Work required: From first line to last, retype the data exactly.

(Stored data)
-=-=-=-=-
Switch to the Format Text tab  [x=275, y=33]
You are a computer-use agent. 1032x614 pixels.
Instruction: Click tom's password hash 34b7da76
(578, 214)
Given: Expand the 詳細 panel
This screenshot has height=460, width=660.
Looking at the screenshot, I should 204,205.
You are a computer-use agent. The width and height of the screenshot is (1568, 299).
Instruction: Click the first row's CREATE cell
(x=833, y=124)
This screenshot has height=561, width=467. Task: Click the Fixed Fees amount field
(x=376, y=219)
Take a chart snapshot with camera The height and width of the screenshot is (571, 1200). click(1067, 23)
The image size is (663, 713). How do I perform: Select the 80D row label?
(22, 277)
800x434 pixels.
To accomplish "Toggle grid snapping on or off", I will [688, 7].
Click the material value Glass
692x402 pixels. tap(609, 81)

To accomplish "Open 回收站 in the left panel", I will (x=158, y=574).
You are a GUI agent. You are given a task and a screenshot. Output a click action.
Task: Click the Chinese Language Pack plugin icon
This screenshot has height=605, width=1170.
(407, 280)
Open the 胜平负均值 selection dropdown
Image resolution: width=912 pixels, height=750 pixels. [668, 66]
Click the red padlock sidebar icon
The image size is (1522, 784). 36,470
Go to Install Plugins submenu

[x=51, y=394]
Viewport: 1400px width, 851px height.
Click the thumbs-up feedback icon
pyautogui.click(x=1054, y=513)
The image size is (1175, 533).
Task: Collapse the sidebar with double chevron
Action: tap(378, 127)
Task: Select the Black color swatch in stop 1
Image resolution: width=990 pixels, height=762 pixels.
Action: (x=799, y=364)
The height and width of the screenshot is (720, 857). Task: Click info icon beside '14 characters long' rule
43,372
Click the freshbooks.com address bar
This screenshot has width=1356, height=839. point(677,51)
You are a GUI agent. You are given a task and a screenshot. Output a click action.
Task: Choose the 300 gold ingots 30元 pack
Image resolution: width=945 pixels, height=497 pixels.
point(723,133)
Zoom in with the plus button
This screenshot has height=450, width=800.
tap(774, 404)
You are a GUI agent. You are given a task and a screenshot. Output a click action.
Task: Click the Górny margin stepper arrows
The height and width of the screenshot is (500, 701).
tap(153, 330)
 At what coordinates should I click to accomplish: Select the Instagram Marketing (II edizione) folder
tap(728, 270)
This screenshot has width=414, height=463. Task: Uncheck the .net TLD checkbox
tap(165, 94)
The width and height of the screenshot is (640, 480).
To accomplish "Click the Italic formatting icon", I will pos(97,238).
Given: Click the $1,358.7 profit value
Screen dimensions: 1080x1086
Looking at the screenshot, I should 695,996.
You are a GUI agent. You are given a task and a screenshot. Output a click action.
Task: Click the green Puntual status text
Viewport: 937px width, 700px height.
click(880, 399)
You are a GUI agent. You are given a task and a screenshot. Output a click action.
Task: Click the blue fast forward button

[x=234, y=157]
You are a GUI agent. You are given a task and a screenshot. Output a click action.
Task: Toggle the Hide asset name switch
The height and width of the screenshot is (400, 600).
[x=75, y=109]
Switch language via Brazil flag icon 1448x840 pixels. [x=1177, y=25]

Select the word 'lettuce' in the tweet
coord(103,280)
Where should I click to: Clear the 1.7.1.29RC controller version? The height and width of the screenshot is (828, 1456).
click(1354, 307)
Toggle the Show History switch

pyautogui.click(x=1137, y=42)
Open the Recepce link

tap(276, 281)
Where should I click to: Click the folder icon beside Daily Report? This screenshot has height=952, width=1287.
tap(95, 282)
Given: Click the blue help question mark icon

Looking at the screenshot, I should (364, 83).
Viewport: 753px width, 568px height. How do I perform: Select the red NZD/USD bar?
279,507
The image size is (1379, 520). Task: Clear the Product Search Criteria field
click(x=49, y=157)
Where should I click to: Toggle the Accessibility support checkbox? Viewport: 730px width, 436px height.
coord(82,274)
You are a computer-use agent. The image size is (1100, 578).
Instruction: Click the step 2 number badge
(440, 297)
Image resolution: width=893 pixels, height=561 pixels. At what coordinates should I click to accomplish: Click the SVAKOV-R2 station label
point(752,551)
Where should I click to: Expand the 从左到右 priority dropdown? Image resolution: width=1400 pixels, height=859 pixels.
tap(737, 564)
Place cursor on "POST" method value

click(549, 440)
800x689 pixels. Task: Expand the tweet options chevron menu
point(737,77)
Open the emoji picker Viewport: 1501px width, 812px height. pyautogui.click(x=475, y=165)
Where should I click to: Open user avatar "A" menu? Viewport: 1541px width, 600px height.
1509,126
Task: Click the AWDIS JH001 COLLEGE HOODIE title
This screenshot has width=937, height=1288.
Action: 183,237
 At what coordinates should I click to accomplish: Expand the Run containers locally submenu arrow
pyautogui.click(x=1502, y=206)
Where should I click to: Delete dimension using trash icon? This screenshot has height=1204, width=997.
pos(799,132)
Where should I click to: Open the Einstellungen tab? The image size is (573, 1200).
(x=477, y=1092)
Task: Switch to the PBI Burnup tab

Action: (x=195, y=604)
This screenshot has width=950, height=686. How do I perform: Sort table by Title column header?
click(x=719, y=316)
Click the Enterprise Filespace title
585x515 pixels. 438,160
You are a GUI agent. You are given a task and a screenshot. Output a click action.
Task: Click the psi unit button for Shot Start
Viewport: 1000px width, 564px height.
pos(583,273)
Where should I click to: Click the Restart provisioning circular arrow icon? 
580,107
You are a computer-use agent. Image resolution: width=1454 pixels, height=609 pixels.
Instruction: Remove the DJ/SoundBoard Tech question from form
-=-=-=-=-
Solved exercise:
Switch to the Format Text tab  [x=275, y=33]
You are a computer-use agent. 1032x614 pixels.
Instruction: Click tom's password hash 34b7da76
(578, 214)
Given: Expand the 詳細 panel
This screenshot has height=460, width=660.
Looking at the screenshot, I should 204,205.
You are a computer-use agent. The width and height of the screenshot is (1568, 299).
Instruction: Click the first row's CREATE cell
(x=833, y=124)
This screenshot has height=561, width=467. Task: Click the Fixed Fees amount field
(x=376, y=219)
Take a chart snapshot with camera The height and width of the screenshot is (571, 1200). click(1067, 23)
The image size is (663, 713). How do I perform: Select the 80D row label?
(22, 277)
800x434 pixels.
To accomplish "Toggle grid snapping on or off", I will [688, 7].
Click the material value Glass
692x402 pixels. tap(609, 81)

To accomplish "Open 回收站 in the left panel", I will (x=158, y=574).
You are a GUI agent. You are given a task and a screenshot. Output a click action.
Task: Click the Chinese Language Pack plugin icon
This screenshot has height=605, width=1170.
(407, 280)
Open the 胜平负均值 selection dropdown
Image resolution: width=912 pixels, height=750 pixels. [668, 66]
Click the red padlock sidebar icon
The image size is (1522, 784). 36,470
Go to Install Plugins submenu

[x=51, y=394]
Viewport: 1400px width, 851px height.
Click the thumbs-up feedback icon
pyautogui.click(x=1054, y=513)
The image size is (1175, 533).
Task: Collapse the sidebar with double chevron
Action: tap(378, 127)
Task: Select the Black color swatch in stop 1
Image resolution: width=990 pixels, height=762 pixels.
Action: (x=799, y=364)
The height and width of the screenshot is (720, 857). Task: Click info icon beside '14 characters long' rule
43,372
Click the freshbooks.com address bar
This screenshot has width=1356, height=839. point(677,51)
You are a GUI agent. You are given a task and a screenshot. Output a click action.
Task: Choose the 300 gold ingots 30元 pack
Image resolution: width=945 pixels, height=497 pixels.
point(723,133)
Zoom in with the plus button
This screenshot has height=450, width=800.
tap(774, 404)
You are a GUI agent. You are given a task and a screenshot. Output a click action.
Task: Click the Górny margin stepper arrows
The height and width of the screenshot is (500, 701).
tap(153, 330)
 At what coordinates should I click to accomplish: Select the Instagram Marketing (II edizione) folder
tap(728, 270)
This screenshot has width=414, height=463. Task: Uncheck the .net TLD checkbox
tap(165, 94)
The width and height of the screenshot is (640, 480).
To accomplish "Click the Italic formatting icon", I will pos(97,238).
Given: Click the $1,358.7 profit value
Screen dimensions: 1080x1086
Looking at the screenshot, I should 695,996.
You are a GUI agent. You are given a task and a screenshot. Output a click action.
Task: Click the green Puntual status text
Viewport: 937px width, 700px height.
click(880, 399)
You are a GUI agent. You are given a task and a screenshot. Output a click action.
Task: Click the blue fast forward button

[x=234, y=157]
You are a GUI agent. You are given a task and a screenshot. Output a click action.
Task: Toggle the Hide asset name switch
The height and width of the screenshot is (400, 600).
[x=75, y=109]
Switch language via Brazil flag icon 1448x840 pixels. [x=1177, y=25]

Select the word 'lettuce' in the tweet
coord(103,280)
Where should I click to: Clear the 1.7.1.29RC controller version? The height and width of the screenshot is (828, 1456).
click(1354, 307)
Toggle the Show History switch

pyautogui.click(x=1137, y=42)
Open the Recepce link

tap(276, 281)
Where should I click to: Click the folder icon beside Daily Report? This screenshot has height=952, width=1287.
tap(95, 282)
Given: Click the blue help question mark icon

Looking at the screenshot, I should (364, 83).
Viewport: 753px width, 568px height. How do I perform: Select the red NZD/USD bar?
279,507
The image size is (1379, 520). Task: Clear the Product Search Criteria field
click(x=49, y=157)
Where should I click to: Toggle the Accessibility support checkbox? Viewport: 730px width, 436px height.
coord(82,274)
You are a computer-use agent. The image size is (1100, 578).
Instruction: Click the step 2 number badge
(440, 297)
Image resolution: width=893 pixels, height=561 pixels. At what coordinates should I click to accomplish: Click the SVAKOV-R2 station label
point(752,551)
Where should I click to: Expand the 从左到右 priority dropdown? Image resolution: width=1400 pixels, height=859 pixels.
tap(737, 564)
Place cursor on "POST" method value

click(549, 440)
800x689 pixels. Task: Expand the tweet options chevron menu
point(737,77)
Open the emoji picker Viewport: 1501px width, 812px height. pyautogui.click(x=475, y=165)
Where should I click to: Open user avatar "A" menu? Viewport: 1541px width, 600px height.
1509,126
Task: Click the AWDIS JH001 COLLEGE HOODIE title
This screenshot has width=937, height=1288.
Action: 183,237
 At what coordinates should I click to accomplish: Expand the Run containers locally submenu arrow
pyautogui.click(x=1502, y=206)
Where should I click to: Delete dimension using trash icon? This screenshot has height=1204, width=997.
pos(799,132)
Where should I click to: Open the Einstellungen tab? The image size is (573, 1200).
(x=477, y=1092)
Task: Switch to the PBI Burnup tab

Action: (x=195, y=604)
This screenshot has width=950, height=686. How do I perform: Sort table by Title column header?
click(x=719, y=316)
Click the Enterprise Filespace title
585x515 pixels. 438,160
You are a GUI agent. You are given a task and a screenshot. Output a click action.
Task: Click the psi unit button for Shot Start
Viewport: 1000px width, 564px height.
pos(583,273)
Where should I click to: Click the Restart provisioning circular arrow icon? 
580,107
You are a computer-use agent. Image resolution: width=1454 pixels, height=609 pixels.
Instruction: Remove the DJ/SoundBoard Tech question from form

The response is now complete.